Input material:
=======
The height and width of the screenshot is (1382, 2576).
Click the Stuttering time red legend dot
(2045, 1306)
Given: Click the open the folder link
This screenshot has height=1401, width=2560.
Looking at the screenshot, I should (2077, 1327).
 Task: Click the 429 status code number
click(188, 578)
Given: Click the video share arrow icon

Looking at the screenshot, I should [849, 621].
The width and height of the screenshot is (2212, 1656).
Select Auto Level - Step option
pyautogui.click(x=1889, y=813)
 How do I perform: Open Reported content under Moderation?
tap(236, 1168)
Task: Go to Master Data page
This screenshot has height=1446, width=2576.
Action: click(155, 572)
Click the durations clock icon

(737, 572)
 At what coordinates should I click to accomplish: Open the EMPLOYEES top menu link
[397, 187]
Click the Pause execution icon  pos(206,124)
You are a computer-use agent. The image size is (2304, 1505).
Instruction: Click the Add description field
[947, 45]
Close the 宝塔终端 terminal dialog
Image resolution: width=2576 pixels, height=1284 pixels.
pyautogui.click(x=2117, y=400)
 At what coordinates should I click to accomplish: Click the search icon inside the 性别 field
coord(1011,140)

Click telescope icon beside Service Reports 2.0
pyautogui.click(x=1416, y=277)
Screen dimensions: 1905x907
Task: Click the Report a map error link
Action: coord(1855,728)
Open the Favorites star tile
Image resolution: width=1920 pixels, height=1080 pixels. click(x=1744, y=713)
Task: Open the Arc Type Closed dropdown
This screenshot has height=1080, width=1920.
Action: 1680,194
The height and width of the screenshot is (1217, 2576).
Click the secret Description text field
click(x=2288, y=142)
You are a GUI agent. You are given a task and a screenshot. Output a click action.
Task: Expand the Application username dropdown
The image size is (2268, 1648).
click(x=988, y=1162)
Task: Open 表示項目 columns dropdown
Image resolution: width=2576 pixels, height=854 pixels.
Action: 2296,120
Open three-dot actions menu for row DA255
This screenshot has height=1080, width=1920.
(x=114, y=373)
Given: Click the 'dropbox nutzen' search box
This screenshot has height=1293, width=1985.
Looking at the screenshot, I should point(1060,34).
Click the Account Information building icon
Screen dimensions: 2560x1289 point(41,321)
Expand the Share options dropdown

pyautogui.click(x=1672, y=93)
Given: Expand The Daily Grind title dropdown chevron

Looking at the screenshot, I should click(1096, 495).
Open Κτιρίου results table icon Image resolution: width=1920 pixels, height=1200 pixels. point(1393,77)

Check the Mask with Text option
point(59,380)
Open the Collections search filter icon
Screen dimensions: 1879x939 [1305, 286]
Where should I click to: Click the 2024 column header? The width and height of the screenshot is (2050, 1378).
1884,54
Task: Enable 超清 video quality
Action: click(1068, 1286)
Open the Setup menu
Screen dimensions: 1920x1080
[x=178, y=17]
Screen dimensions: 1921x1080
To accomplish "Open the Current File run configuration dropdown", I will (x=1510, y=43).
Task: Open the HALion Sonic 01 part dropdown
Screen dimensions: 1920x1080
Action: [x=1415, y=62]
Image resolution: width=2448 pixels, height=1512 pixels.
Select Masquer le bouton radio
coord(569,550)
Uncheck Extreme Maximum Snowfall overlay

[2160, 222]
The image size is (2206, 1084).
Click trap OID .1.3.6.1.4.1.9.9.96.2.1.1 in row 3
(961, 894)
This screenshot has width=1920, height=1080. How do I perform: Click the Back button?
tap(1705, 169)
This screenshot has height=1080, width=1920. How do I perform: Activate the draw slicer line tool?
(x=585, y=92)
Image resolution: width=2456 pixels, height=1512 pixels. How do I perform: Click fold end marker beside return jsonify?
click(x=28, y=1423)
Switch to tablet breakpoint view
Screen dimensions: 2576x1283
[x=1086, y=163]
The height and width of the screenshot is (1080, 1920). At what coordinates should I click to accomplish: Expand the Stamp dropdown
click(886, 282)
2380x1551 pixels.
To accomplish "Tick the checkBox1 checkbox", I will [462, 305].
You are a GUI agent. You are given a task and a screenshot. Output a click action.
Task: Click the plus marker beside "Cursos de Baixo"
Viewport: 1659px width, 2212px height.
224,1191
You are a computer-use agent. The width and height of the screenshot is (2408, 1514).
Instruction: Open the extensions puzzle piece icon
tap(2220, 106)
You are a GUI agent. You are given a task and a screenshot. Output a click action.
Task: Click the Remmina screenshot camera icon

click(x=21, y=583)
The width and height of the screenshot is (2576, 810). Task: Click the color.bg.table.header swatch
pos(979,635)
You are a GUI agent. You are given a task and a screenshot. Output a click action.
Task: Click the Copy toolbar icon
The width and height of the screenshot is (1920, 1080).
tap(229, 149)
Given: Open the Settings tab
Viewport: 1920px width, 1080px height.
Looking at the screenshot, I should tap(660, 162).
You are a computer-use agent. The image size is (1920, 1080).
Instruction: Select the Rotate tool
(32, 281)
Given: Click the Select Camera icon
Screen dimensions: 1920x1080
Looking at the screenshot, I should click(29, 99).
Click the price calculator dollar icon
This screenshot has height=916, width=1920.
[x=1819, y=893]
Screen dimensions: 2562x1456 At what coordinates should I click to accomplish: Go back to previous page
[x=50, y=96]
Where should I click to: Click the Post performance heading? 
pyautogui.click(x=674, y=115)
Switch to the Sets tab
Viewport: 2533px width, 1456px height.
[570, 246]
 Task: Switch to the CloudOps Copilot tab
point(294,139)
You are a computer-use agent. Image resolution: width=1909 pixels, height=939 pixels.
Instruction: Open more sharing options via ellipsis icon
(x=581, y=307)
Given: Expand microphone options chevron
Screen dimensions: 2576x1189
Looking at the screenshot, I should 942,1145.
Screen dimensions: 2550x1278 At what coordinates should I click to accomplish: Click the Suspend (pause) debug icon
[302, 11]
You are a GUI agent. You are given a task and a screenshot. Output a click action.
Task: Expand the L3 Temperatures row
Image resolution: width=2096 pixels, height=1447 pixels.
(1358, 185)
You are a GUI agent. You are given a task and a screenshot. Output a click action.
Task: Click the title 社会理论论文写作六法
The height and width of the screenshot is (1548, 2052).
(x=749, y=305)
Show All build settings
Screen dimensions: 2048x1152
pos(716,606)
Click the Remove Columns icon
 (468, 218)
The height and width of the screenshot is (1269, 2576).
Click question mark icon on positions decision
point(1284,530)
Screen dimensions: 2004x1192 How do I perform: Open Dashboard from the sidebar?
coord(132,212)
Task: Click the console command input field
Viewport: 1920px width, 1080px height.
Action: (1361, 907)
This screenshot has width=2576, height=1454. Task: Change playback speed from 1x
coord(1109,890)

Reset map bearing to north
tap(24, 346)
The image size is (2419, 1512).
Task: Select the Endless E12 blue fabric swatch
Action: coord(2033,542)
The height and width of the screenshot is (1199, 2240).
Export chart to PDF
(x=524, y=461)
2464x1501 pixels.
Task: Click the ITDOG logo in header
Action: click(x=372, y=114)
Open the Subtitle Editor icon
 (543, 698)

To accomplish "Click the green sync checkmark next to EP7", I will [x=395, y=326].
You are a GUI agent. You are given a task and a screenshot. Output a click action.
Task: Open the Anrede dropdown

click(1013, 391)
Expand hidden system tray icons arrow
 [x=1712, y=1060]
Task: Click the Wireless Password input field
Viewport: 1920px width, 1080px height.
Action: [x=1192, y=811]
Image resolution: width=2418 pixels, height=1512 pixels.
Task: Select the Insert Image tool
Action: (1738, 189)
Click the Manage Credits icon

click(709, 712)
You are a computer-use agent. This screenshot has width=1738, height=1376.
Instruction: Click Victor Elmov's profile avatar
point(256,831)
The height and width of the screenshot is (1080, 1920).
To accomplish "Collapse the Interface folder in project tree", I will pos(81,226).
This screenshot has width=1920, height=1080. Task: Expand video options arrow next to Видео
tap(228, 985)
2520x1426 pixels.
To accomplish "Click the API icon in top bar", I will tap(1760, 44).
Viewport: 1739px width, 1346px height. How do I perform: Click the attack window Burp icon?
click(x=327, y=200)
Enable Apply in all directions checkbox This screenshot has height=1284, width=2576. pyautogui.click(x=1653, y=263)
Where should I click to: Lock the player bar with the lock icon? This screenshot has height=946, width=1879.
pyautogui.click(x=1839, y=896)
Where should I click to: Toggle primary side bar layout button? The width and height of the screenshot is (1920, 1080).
=======
What you have to do: Taking the line with "Task: Open the HALion Sonic 01 part dropdown" as the first and the line with "The image size is (2206, 1084)." as the last, retype that stretch of the data above exactly, with no other lines.

Response:
Task: Open the HALion Sonic 01 part dropdown
Screen dimensions: 1920x1080
Action: [x=1415, y=62]
Image resolution: width=2448 pixels, height=1512 pixels.
Select Masquer le bouton radio
coord(569,550)
Uncheck Extreme Maximum Snowfall overlay

[2160, 222]
The image size is (2206, 1084).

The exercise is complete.